In case you haven’t noticed, there’s a significant shift in how, where and when consumers buy. This shift has completely upset the applecart and is changing customer relationship management. The new way of doing business has several names, be it real-time interaction management, customer experience management, digital customer experience, or a host of others. At its root, it comes down to being able to analyze, understand, predict and act on opportunities to engage with customers. Done right, a customer becomes a fan and the loyal 12th man on the business playing field.
Engaging isn’t necessarily a discount, either. Customers won’t become fans simply by giving them offers and trying to sell them something. Powerful engagement, the kind that makes real fans, comes in many forms that include social interaction, loyalty rewards, exclusive content, perhaps gamification, but certainly interaction wherever and whenever the customer chooses. Not only does this involve many different technologies, but it also touches enough disciplines and parts of the organization that marketing now qualifies as an enterprise game.
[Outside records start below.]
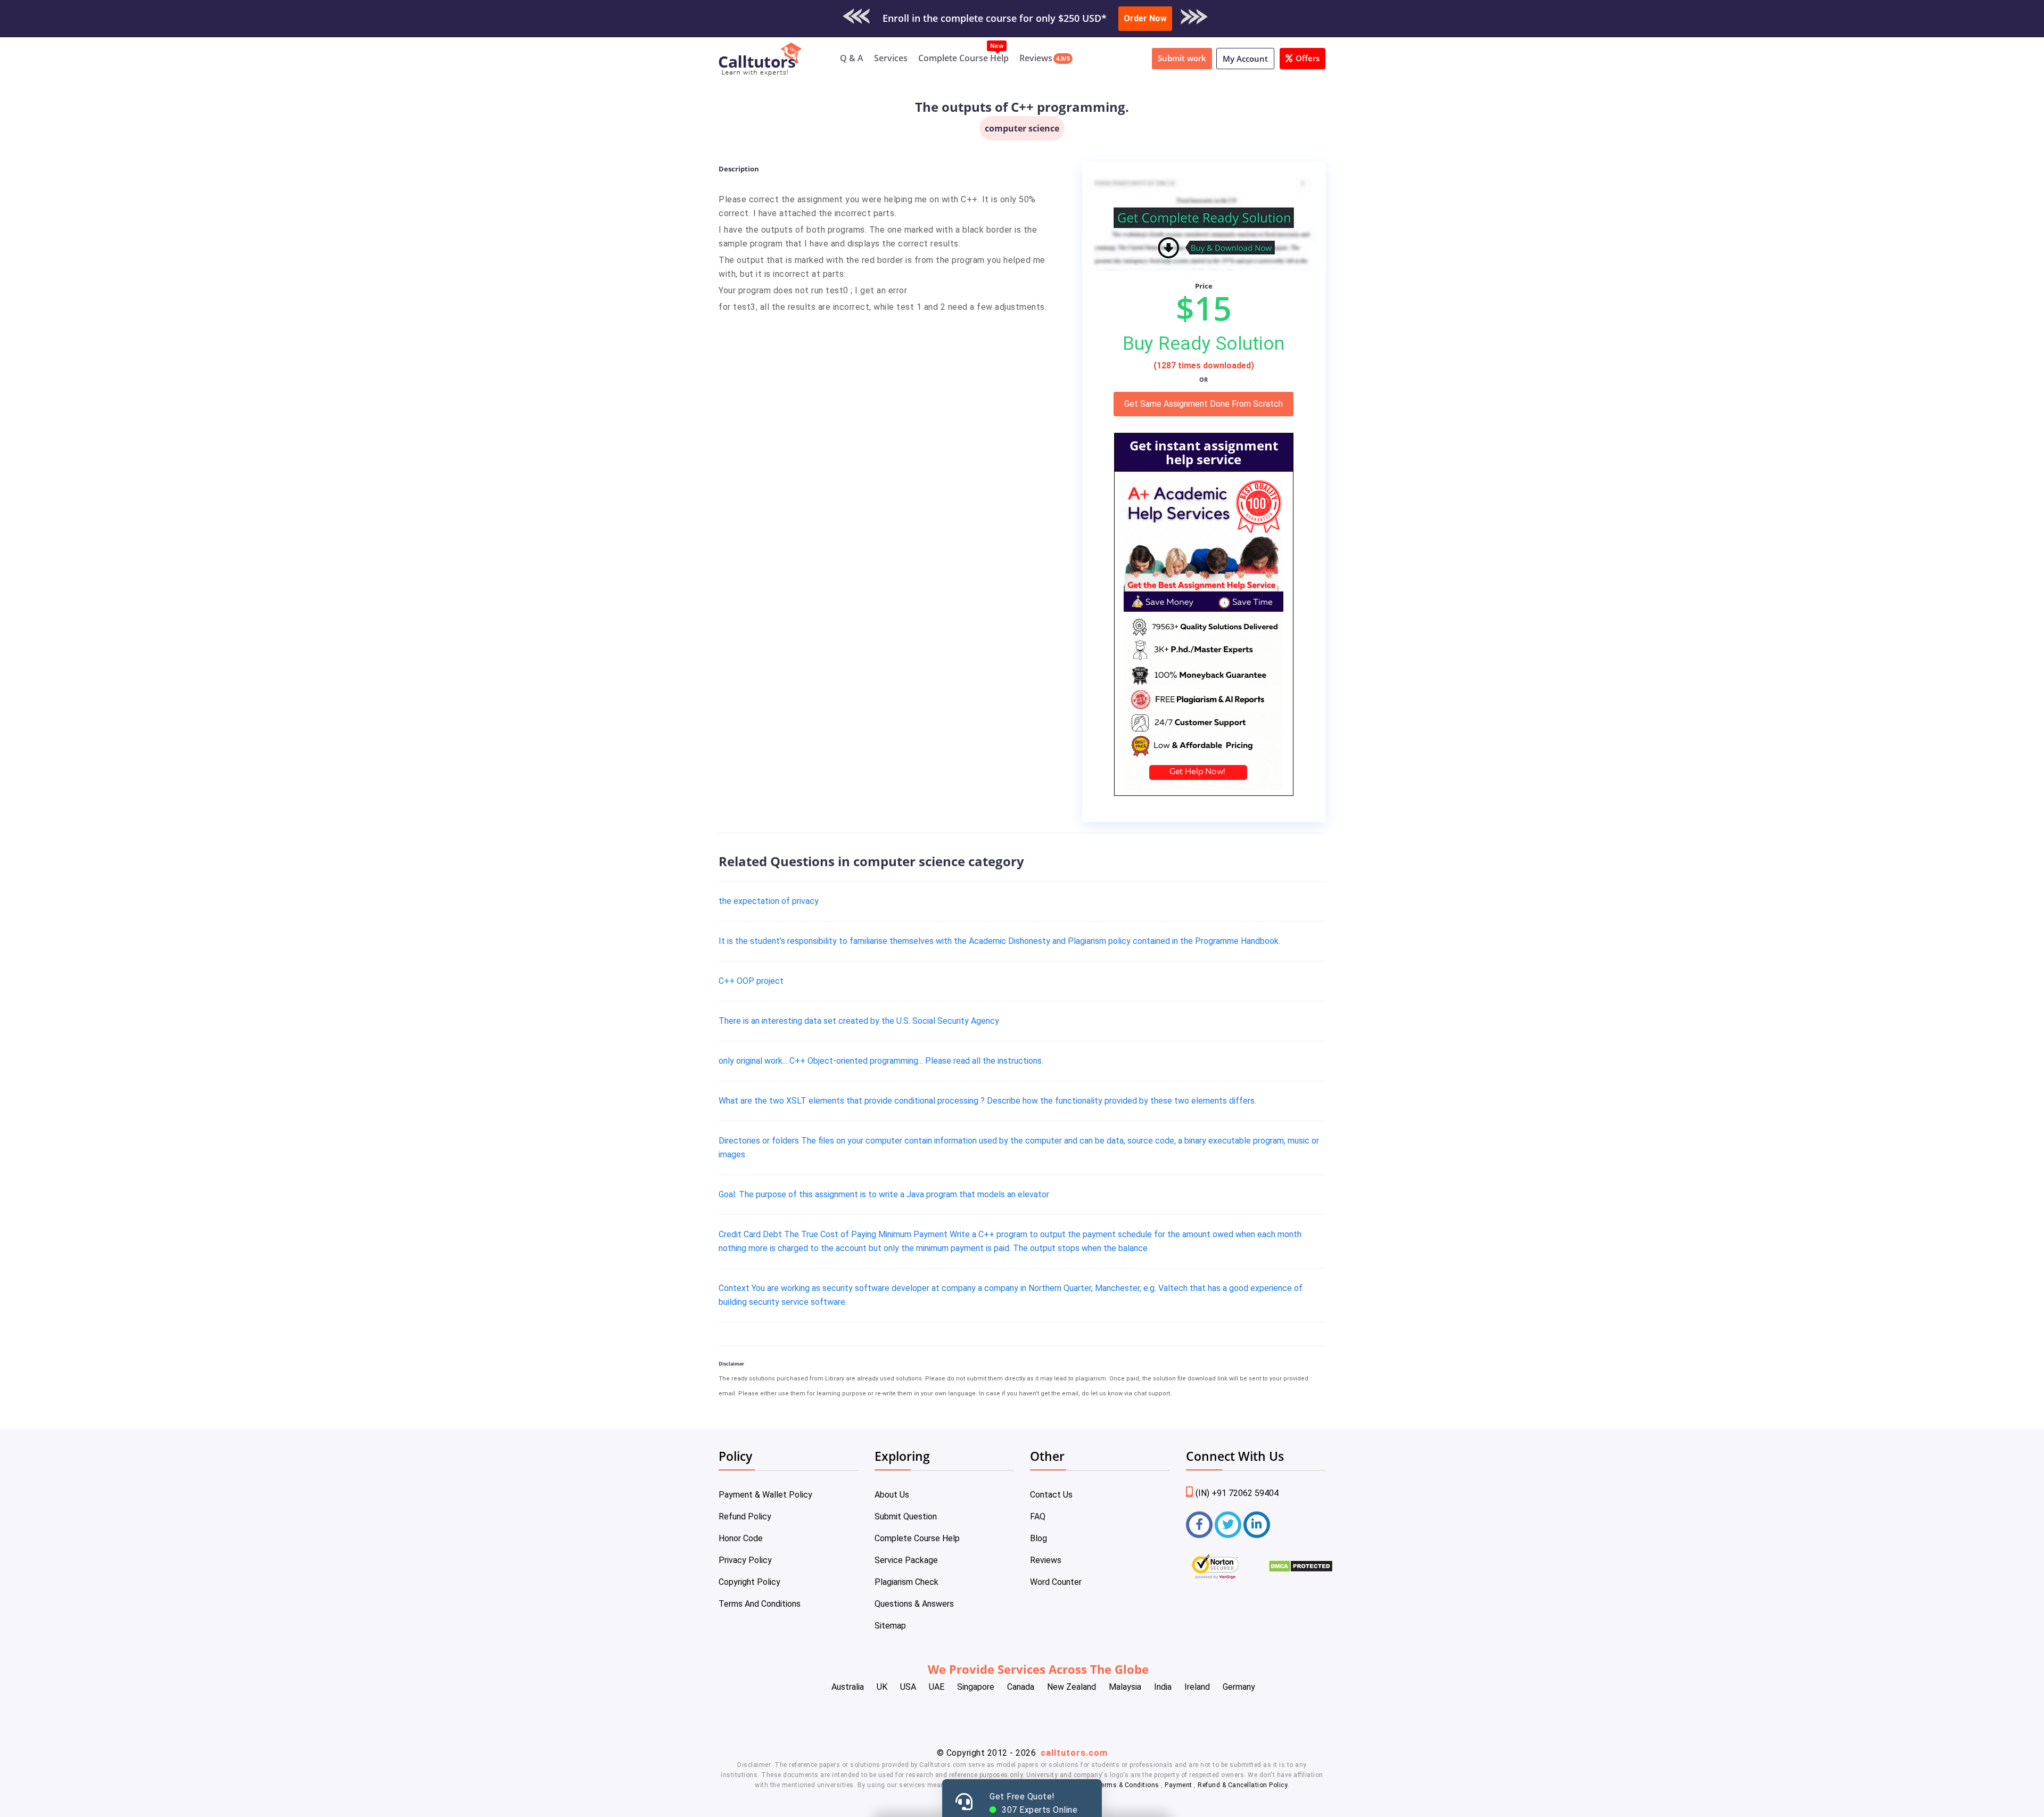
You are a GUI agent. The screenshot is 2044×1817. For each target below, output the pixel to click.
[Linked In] (1256, 1524)
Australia (847, 1687)
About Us (892, 1495)
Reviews (1035, 58)
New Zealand (1071, 1687)
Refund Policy (745, 1516)
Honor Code (741, 1538)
If today’s marketing is truly enterprise level (and it is, trust me) that means the way to approach turning customers into fans has to be worthy of the scope of enterprise. It has to serve historical questions as well as the data streams that are happening in real time. It also needs to face the organization as well as the customer’s data needs at the same time. This calls for integration of systems that were previously silo’d and/or unavailable in the moment.
This is why turning customers into fans can’t be solved by a simple point application or offer engine. It takes, to borrow a phrase, a village of integrated data combined with the ability to serve a variety of platforms. More than anything, it has to be responsive to a customer that is undergoing change at least as quickly as technology. Turning Customers into Fans is an enterprise game.